Calculating the "jaggedness" of a distribution I'm sure "jaggedness" isn't the right term to use here, so please correct me. I'm trying to quantify how jagged a distribution is. For example, this is moderately jagged:
distribution #1
This is really jagged:
distribution #2
Essentially, I want to quantify the number of peaks and the disparity between peaks and valleys in a meaningful way, normalized for size of data. So in the above example, distribution #2 has a larger amount of data than distribution #1, but I don't want that to affect the quantification. How would I do this?

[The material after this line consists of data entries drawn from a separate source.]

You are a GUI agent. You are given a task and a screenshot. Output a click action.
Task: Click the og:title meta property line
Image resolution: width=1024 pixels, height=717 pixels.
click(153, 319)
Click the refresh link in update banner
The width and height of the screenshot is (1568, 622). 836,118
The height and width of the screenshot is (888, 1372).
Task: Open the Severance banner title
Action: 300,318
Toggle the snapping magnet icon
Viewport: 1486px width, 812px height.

 A: Try calculating the $L_2$ norm. It's going to be much bigger for distribution #2. If the histogram is $h_i$, normalized so that the $L_1$ norm is $1$, i.e. $\sum_i h_i = 1$, then the $L_2$ norm (squared) is $$L_2^2 = \sum_i h_i^2.$$ One problem you're going to encounter is that the noise is proportional to $\sqrt{n}$, so you should normalize (divide) the $L_2^2$ norm by $n$ (I think). To make sure you have the correct normalization, sample your input and compare the normalized values; they should be about the same if you take all points or, say, only half of them (try even taking only, say, a tenth).

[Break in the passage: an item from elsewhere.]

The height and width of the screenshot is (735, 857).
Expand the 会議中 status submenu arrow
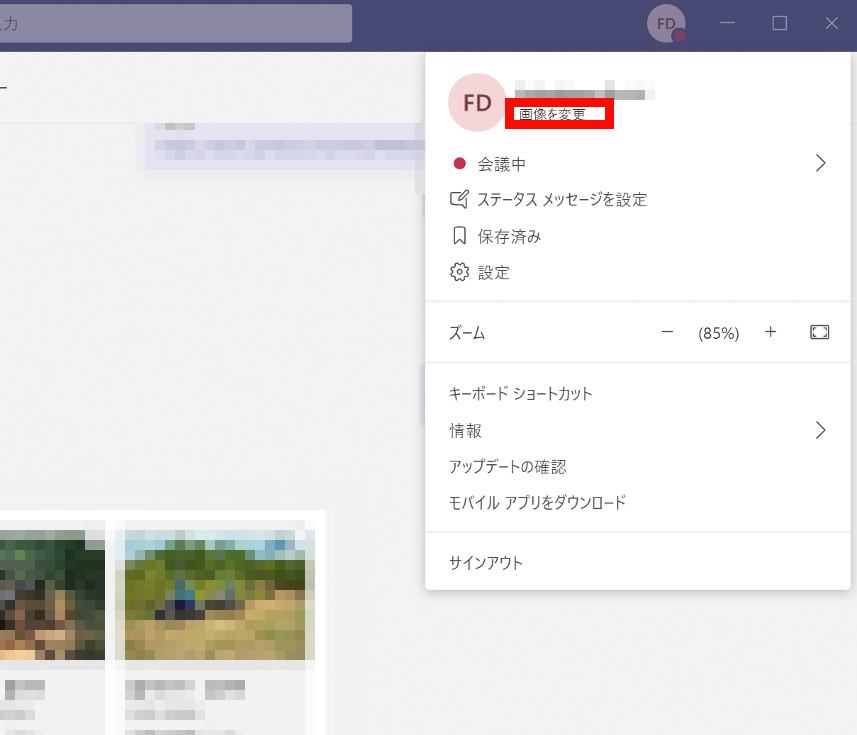click(x=820, y=163)
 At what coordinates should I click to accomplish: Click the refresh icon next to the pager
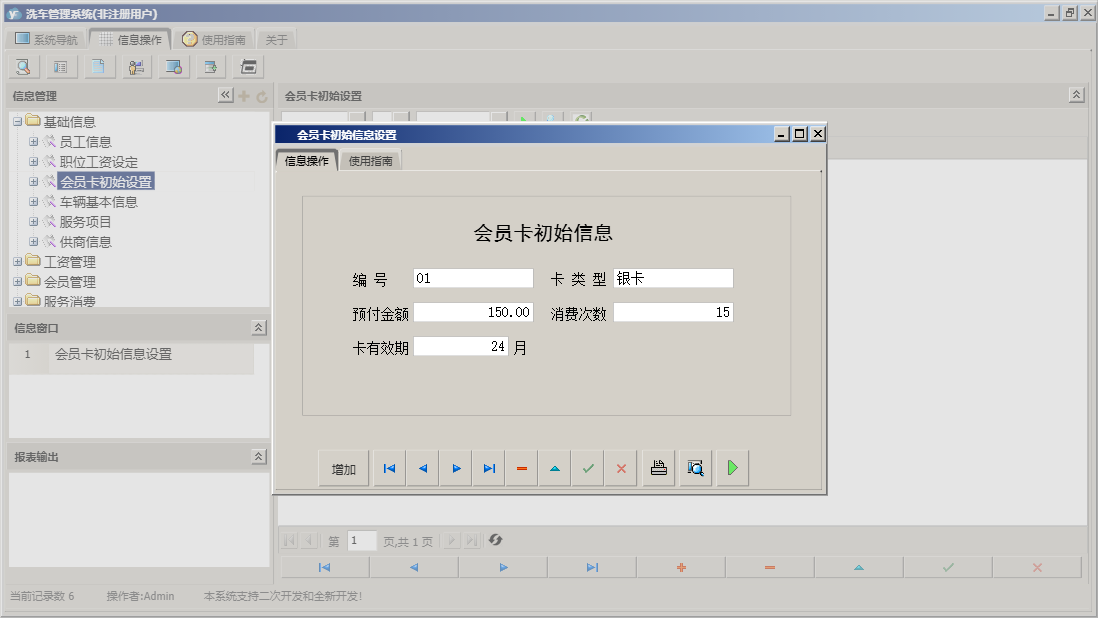pyautogui.click(x=494, y=540)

A: You can even extend Yuval's proposal and compute:
$$R(\alpha) = \frac{1}{1-\alpha}\ln \sum_i h_i^{\alpha}$$
where the case $\alpha = 1$ is to be understood as a limit.

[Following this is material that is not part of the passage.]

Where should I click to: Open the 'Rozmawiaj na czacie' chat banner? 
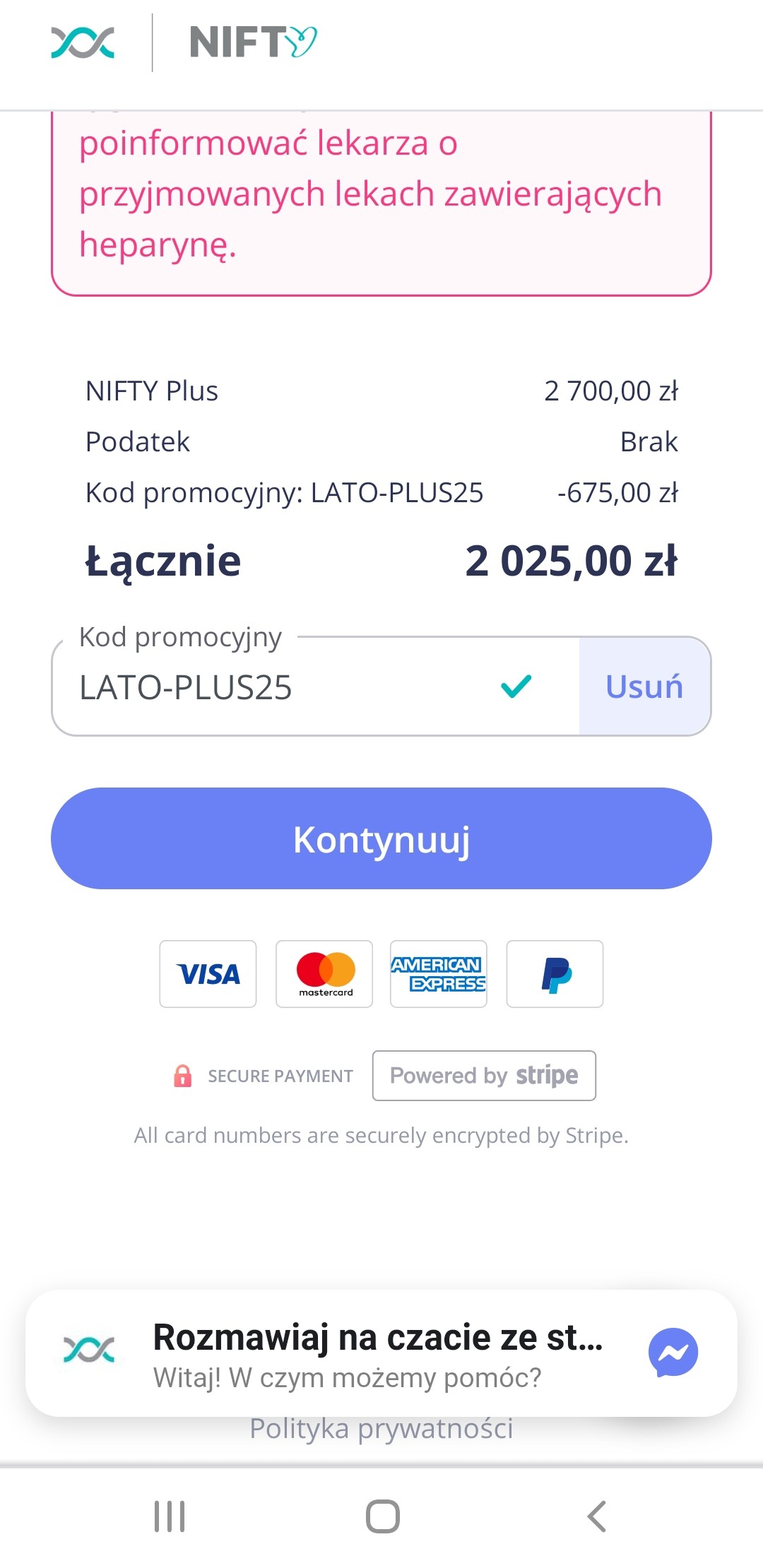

These are called Rényi indices or entropies and are a standard tool of multifractal analysis which is the study of "jagged" geometrical (or other) objects.
It's hard to find good references, I'd need to spend more time searching, and anyway that's why I started my own question here.
I found this paper which explains Rényi entropies and their connection to fractal dimensions. There's some talk about dynamical systems as well, but I think you can skip over most of it.